Any other harpists here? 

If this is true what kind of harp do you play and what style are you?


----------



## 4girls4harps

*Harpists out there*

We are a professional harp quartet based in the UK called 4 Girls 4 Harps. You can read our blog on http://4girls4harps.blogspot.com/

We all play on Salvi pedal harps and also have small electric Camac harps as well!

Hope you find some other harpists too!


----------



## snailmailtrail

Me!!
I'm a pedal harpist from NZ!


----------



## rabidharpist

I'm a classically trained harpist. 

If by "style" you mean what kind of music, I play classical and contemporary solo, ensemble and orchestra pieces. Orchestra is my passion, and I definitely prefer classical (or at least stylistically classical) music to contemporary (I worship Bach, I feel lukewarm about Hindemith, and I'd prefer not to play Copeland, if I can help it.)

If by "style" you mean what technique... sort of mixed. I grew up learning Salzedo, but when I left for college, my new teacher taught me French; I'm currently taking lessons again from the original Salzedo teacher. So I incorporate facets of both schools of technique when I play; I keep my right arm/ wrist on the soundboard and tend to keep my palms facing down, but I also keep my elbows up and I like to be flexible with raising and a bit of expressive gesturing. I think I've actually benefitted from learning both methods, because I can incorporate different technical aspects as they work best for me. 

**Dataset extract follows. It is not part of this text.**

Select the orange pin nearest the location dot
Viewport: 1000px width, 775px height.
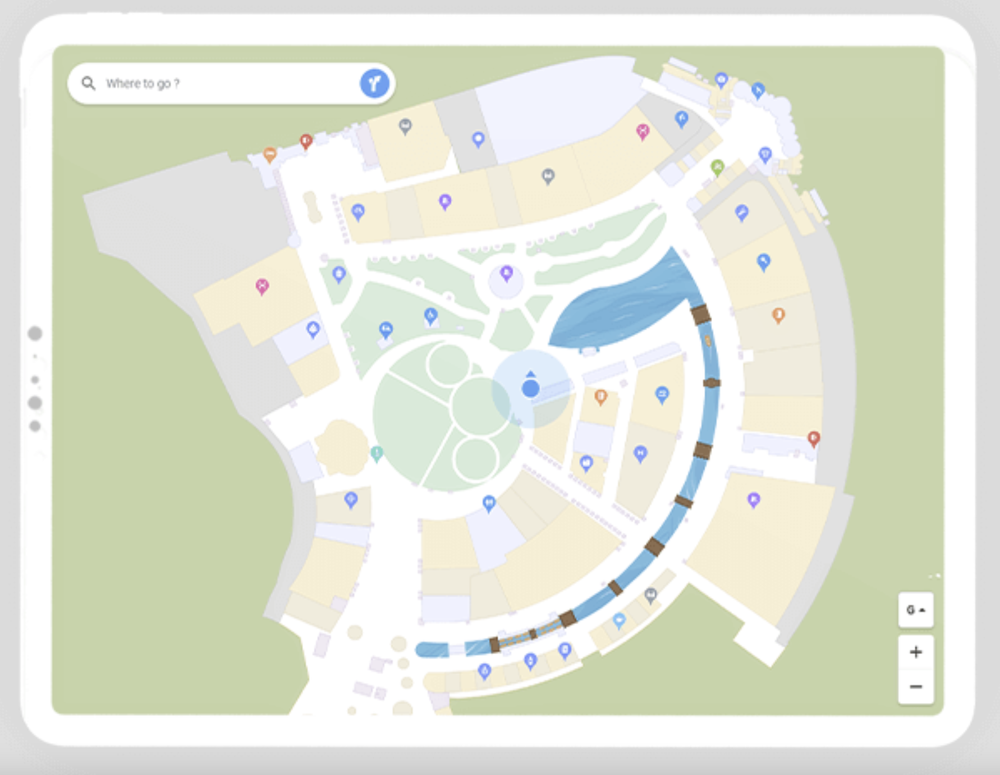(x=601, y=397)
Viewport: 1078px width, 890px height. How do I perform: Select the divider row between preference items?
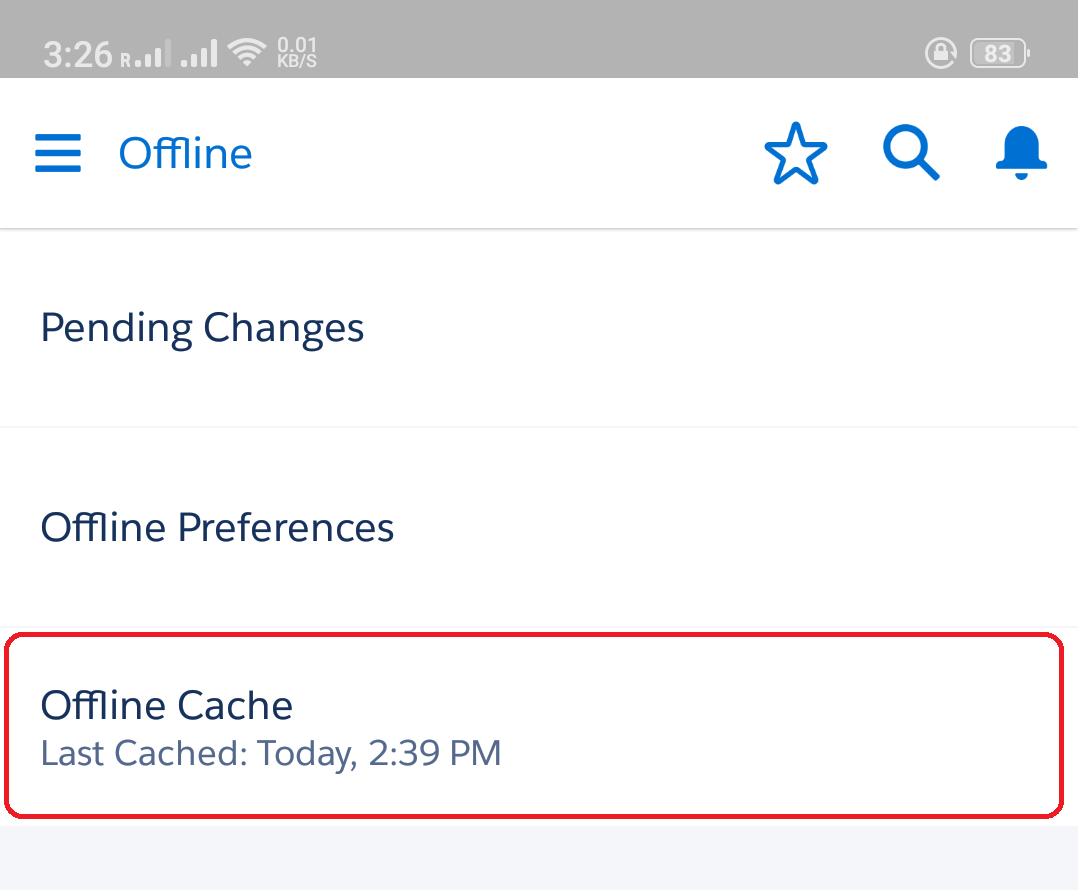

Some harpists and harp teachers take a super rigid stance on schools of technique, (even going so far as to get a bit snobby about student lineages.) and they will refuse to teach a student who isn't fully "converted" to their choice method of technique I've always been pretty relaxed and pragmatic about it, personally. The purpose of technique is to facilitate playing- to relieve stress on the player, to enable optimum execution of the music, etc, so if a certain hand position allows you to play a passage with greater ease and musical integrity, well... then technique is doing it's job, and I think the name you attach to that technique is of little importance. 

Anyway, I own and adore a concert grand Lyon and Healy Style 30 in ebony, with a brass crown on top. It has an absolutely gorgeous sound, especially in the lower registers. Whenever I'm in a practice slump, I always remember how lucky I am to have such a high-quality instrument, and I try to pick myself back up for the sake of the harp. 

In any case, it's nice to know there are a few other harpists around here!


----------



## Ravellian

This is so cute 

I didn't know there were this many harpists, period


----------